→ Requirement:
Look over the lines below. Report each one that includes the string "Configuration".

(Stored data entries)
BEGIN

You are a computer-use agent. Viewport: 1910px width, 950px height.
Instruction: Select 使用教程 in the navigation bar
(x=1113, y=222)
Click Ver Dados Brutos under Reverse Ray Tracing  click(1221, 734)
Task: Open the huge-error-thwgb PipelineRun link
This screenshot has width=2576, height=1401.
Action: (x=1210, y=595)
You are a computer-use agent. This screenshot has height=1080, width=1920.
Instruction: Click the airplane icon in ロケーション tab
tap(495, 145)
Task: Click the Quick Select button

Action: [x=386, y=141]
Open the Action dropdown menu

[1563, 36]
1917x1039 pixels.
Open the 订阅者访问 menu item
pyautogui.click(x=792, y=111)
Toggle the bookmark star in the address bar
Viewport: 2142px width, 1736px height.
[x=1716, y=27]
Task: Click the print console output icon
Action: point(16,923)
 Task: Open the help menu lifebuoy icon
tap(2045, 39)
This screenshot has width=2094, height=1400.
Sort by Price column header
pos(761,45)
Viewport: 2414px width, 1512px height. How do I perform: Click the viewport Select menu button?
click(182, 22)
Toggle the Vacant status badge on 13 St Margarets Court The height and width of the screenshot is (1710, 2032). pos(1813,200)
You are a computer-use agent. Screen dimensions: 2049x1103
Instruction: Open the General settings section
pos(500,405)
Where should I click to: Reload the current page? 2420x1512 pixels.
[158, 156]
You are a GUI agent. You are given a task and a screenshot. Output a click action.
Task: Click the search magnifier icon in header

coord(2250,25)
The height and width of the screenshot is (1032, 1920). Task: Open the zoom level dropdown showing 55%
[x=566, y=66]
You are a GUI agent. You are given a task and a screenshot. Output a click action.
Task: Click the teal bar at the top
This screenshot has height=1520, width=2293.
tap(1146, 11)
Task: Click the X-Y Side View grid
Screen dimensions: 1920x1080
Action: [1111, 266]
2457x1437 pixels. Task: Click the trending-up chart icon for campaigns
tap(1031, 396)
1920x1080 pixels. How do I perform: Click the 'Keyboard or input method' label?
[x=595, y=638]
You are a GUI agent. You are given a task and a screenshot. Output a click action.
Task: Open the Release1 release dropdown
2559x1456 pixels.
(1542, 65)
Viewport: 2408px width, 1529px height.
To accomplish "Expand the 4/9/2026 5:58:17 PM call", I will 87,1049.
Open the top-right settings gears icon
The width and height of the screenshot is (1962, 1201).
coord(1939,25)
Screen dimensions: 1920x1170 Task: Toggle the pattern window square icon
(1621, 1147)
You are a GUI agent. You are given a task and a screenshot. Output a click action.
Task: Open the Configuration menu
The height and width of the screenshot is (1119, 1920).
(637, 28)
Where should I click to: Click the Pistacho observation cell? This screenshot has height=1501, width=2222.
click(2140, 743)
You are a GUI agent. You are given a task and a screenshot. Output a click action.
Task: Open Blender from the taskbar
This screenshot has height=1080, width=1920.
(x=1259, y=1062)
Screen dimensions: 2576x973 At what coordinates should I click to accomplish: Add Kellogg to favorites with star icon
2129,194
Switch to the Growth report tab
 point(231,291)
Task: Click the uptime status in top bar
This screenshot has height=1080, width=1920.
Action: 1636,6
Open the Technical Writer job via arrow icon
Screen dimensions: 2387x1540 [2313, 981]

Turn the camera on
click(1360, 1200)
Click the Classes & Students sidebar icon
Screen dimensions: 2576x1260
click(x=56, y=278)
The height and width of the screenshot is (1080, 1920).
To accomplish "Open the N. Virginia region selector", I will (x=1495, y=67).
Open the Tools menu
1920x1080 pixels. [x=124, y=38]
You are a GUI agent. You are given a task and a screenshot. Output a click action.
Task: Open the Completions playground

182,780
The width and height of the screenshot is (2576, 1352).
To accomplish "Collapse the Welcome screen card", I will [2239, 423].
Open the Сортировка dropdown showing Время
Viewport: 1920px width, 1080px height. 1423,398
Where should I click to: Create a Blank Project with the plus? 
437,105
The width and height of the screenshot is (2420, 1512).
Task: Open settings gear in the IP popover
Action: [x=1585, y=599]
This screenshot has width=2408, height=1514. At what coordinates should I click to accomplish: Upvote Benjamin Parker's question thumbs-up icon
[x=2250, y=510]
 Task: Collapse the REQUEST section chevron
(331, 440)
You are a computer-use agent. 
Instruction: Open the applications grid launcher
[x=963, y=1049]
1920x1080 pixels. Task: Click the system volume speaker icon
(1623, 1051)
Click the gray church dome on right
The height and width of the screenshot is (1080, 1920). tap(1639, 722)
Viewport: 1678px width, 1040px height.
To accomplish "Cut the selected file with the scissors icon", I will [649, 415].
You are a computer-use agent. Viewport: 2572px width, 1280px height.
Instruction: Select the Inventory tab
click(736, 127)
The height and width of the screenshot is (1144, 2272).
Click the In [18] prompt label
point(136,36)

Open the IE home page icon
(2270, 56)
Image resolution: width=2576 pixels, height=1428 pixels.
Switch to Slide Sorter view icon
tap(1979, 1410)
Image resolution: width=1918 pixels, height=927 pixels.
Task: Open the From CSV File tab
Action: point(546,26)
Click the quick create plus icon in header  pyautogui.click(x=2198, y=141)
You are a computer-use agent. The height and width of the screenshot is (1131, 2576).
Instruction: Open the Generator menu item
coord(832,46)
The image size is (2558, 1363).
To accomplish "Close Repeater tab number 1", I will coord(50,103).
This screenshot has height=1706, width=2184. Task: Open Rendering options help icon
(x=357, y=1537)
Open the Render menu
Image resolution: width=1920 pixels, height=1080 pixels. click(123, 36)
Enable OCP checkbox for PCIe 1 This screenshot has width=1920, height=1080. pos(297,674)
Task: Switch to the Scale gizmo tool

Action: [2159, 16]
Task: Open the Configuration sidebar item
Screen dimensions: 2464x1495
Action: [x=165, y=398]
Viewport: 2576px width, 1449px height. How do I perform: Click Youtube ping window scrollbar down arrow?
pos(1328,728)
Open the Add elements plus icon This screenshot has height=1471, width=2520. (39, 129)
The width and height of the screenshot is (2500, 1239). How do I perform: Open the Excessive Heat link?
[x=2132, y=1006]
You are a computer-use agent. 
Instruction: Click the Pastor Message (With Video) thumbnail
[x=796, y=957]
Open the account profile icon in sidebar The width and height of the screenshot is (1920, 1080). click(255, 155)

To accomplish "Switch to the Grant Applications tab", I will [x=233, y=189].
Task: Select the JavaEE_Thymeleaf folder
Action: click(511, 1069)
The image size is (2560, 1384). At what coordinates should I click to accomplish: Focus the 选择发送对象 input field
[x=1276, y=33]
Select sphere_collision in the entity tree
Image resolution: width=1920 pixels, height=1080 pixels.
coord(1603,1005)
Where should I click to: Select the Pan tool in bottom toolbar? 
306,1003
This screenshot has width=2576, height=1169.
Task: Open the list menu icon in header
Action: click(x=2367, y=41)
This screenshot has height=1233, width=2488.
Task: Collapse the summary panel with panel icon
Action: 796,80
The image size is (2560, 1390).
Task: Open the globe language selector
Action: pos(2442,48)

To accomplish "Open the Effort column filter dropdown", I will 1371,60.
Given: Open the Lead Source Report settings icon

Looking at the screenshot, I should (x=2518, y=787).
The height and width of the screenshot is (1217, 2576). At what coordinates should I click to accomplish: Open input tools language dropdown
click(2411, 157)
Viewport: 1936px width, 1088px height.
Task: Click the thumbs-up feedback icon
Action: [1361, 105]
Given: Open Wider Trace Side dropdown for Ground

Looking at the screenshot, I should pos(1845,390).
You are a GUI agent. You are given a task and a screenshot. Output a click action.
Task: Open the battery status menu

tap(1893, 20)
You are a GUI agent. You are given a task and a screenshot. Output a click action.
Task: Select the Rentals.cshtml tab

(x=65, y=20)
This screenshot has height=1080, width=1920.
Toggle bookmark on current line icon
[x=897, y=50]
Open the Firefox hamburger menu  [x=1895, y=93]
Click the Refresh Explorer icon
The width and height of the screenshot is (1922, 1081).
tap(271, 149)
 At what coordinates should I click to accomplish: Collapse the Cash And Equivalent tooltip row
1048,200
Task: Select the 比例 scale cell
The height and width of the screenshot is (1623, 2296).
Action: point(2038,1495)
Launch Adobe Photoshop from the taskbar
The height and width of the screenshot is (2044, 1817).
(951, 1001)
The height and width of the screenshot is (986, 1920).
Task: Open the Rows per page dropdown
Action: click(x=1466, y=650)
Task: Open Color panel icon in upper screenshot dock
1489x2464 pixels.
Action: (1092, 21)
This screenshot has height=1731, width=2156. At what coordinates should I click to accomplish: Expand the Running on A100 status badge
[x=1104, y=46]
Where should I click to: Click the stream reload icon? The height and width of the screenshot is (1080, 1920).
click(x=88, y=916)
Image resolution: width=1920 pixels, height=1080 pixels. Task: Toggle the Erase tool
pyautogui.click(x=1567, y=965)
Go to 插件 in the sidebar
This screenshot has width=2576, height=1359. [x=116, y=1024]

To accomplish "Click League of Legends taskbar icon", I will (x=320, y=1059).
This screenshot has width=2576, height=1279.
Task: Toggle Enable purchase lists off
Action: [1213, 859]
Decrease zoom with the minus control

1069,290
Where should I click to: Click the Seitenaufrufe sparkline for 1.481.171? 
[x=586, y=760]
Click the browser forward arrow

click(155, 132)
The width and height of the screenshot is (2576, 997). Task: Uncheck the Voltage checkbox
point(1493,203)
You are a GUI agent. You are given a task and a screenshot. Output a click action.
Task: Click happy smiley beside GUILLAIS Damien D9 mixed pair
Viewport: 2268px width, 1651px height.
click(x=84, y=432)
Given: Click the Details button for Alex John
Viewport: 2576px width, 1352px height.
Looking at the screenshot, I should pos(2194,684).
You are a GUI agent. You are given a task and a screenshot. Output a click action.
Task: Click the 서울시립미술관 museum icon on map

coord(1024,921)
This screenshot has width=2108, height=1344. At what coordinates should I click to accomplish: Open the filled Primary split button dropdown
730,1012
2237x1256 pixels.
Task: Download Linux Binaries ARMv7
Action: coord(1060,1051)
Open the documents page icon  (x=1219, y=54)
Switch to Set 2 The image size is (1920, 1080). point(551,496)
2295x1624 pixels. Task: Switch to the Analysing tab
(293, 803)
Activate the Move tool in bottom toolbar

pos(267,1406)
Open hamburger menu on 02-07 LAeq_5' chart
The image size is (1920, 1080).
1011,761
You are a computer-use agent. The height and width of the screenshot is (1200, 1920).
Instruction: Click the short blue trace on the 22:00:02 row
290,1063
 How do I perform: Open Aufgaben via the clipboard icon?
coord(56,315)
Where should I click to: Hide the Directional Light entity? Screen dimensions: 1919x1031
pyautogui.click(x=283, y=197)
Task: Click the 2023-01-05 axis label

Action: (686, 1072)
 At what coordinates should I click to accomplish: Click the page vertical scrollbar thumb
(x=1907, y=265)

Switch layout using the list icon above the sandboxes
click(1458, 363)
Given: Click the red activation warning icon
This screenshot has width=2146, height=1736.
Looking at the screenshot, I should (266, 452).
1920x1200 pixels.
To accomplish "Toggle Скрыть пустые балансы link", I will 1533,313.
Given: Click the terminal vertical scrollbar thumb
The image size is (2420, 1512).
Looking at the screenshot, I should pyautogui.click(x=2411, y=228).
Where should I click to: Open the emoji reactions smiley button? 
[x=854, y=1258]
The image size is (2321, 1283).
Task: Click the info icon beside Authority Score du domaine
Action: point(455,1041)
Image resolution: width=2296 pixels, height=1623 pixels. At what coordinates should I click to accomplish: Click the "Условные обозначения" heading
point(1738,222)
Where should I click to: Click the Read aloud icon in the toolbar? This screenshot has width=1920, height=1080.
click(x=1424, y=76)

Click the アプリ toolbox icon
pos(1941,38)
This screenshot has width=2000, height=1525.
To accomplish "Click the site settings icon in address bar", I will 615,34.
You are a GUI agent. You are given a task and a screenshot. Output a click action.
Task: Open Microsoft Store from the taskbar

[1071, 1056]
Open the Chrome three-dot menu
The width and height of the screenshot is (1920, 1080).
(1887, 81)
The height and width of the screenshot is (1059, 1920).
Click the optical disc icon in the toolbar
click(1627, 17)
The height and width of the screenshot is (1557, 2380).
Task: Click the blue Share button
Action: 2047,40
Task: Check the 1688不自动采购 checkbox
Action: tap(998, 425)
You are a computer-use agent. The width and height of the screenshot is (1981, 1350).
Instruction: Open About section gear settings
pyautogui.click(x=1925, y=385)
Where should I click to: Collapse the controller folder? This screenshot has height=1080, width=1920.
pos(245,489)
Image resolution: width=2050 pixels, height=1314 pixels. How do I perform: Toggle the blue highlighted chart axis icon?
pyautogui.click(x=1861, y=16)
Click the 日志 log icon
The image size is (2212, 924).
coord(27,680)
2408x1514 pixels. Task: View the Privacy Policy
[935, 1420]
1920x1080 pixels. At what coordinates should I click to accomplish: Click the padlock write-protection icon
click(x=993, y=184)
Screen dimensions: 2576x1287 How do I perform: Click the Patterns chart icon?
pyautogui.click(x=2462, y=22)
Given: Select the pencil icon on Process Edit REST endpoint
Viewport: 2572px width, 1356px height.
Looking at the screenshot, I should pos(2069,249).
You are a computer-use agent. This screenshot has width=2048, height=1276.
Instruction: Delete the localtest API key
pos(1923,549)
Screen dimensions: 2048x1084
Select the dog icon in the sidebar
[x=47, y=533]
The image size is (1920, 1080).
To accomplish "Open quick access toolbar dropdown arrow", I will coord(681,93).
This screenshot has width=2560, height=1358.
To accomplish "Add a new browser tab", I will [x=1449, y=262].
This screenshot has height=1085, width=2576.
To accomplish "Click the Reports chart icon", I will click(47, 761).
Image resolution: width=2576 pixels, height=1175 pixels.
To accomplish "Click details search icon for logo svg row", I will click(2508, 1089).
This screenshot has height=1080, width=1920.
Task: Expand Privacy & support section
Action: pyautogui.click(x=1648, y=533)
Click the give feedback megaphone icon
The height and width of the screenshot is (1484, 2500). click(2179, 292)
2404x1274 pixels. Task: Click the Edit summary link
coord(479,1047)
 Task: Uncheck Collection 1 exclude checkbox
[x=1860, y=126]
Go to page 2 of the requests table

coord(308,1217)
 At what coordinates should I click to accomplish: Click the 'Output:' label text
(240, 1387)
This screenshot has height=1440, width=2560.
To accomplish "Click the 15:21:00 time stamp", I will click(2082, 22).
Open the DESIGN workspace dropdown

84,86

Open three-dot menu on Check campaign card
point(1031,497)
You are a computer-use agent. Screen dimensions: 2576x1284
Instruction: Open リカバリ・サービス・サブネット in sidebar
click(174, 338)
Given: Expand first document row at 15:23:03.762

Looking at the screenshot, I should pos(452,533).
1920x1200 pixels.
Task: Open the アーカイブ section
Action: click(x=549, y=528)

END

→ Answer section:
Task: Open the Configuration menu
Task: Open the Configuration sidebar item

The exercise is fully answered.